Food counterfeiting threatens the world’s most vulnerable people, and more and more people in South Africa are believed to be consuming food and drink that’s putting their health at risk.
Businesses in South Africa — especially in townships and rural areas — have been accused of selling fake food items, including meat, bread, and cool-drinks.
Often these products are cheap and are in high demand, and many poorer people are left with little choice but to buy and consume these products.
But most of these people are unaware of the health implications of consuming these food items.
The National Department of Health said this week it has seen with concern the food-related videos that are circulating on social media about the alleged “unsafe” manufacturing of certain fake foods.
The department added that it believes this “fake” and expired produce that’s allegedly being sold to unsuspecting customers is damaging their health.
“Due to the high volumes of complaints received by the department in the past few days, we take these allegations seriously as potentially dangerous to human health,” Popo Maja, the department’s spokesperson, told Global Citizen.
The department added in a statement: "While the authenticity of these videos cannot be verified, some cases are currently being investigated by the environmental health practitioners based in municipalities. We have the responsibilty to determine if there is truth to these allegations, and where necessary take urgent action against perpetrators."
According to a statement released by the national Department of Health, they have noted with concern, food related videos that are circulating on social media about the alleged ‘unsafe’ manufacturing of certain fake foods in South Africa. https://t.co/b9TKWXMzNG— looktzaneen (@looktzaneen) August 29, 2018
One mother Bongekile Nkosi, from Tembisa, east of Johannesburg, told Global Citizen that her daughter had become ill as a result of counterfeit foods.
“The first time my daughter Phindi became ill I never suspected that it might be the bread we brought the night before at a shop nearby,” she said, pointing out that Phindi, 12, had had no allergies before the incident.
“It was as though she had eaten something that was poisonous and I feared for her life as I had never seen her so ill,” Nkosi added.
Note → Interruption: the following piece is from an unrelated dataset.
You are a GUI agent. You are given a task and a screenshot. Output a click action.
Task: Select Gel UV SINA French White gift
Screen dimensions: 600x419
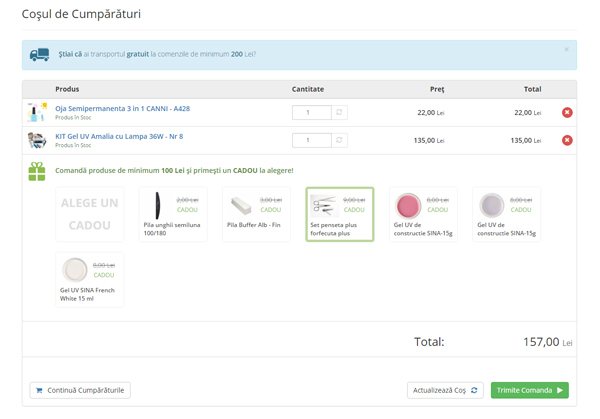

As Phindi’s condition worsened, Nkosi reportedly went to see a doctor, who confirmed that ingredients used in the bread were making her child sick.
“Her immune system was attacked by a raising agent that was put in that bread which the caused her to have diarrhea and develop what seemed like a cold,” Nkosi continued. “She had a bad rash which I had mistaken for an allergy.”
But Nkosi, like most people, had no idea that many food products being made available to her in shops hadn’t been approved by organisations like the National Regulator for Compulsory Specifications (NRCS).
The NRCS forms part of the South African Bureau of Standards body and it inspects, regulates, certifies, and tests products before they reach consumers.
“But these shops are not inspected, so we are sold harmful products which we consume unknowingly,” Nkosi said.
Many businesses, both formal and informal, have come under the spotlight in recent months, according to the Department of Health, for selling potentially counterfeit food products that could be putting South Africans at risk.
Maja highlighted a number of foods and drinks that have been described as fake, harmful, or expired, after surfacing on social media, including beef, mutton, bread, margarine, syrup being sold as honey, baked beans in a fish tin, and coke with “things” moving inside.
Paul Sanders from Eersterust in Pretoria told Global Citizen he believes these fake products not only have an impact on health, but also on the economy.
“Business people who buy and sell legitimate products lose out as they can’t compete with the guys who sell fake items, and our economy can’t withstand it,” he said.
According to South African Revenue Services (SARS), all economic activity — whether legal or not — is subject to taxation.
“The impact of activities within the illicit economy is a real threat to the country and its impact is huge,” it says on its website.
SARS says this illicit economy ranges from the underground economy, which operates outside of the rules and regulations of the country, to organised crime.
Earlier this month, the Citizen newspaper reported that the South African police raided a factory in Hartswater, in the Northern Cape province, that was found to be holding millions of rands worth of counterfeit goods, including household goods.
Police spokesperson Brigadier Sabata Mokgwabone said the factory was closed down by police, and six suspects were arrested during the operation.
“Police found goods including well-known branded spices, baking powder, instant yeast, sanitary towels, shoe polish, and other counterfeit items,” he said. “Police also confiscated the machinery used for the alleged manufacturing and packaging of the goods.”
South African Bureau of Standards (SABS) spokesperson Bjorn Buyst told Global Citizen that producers of these products often cut out the requirement of testing products — because testing products for quality comes at a price.
Buyst said because SABS is a non-mandatory institution, the brands or products are not mandated to test their products — a change that was introduced by the government “to ensure equal trade and close monopoly.”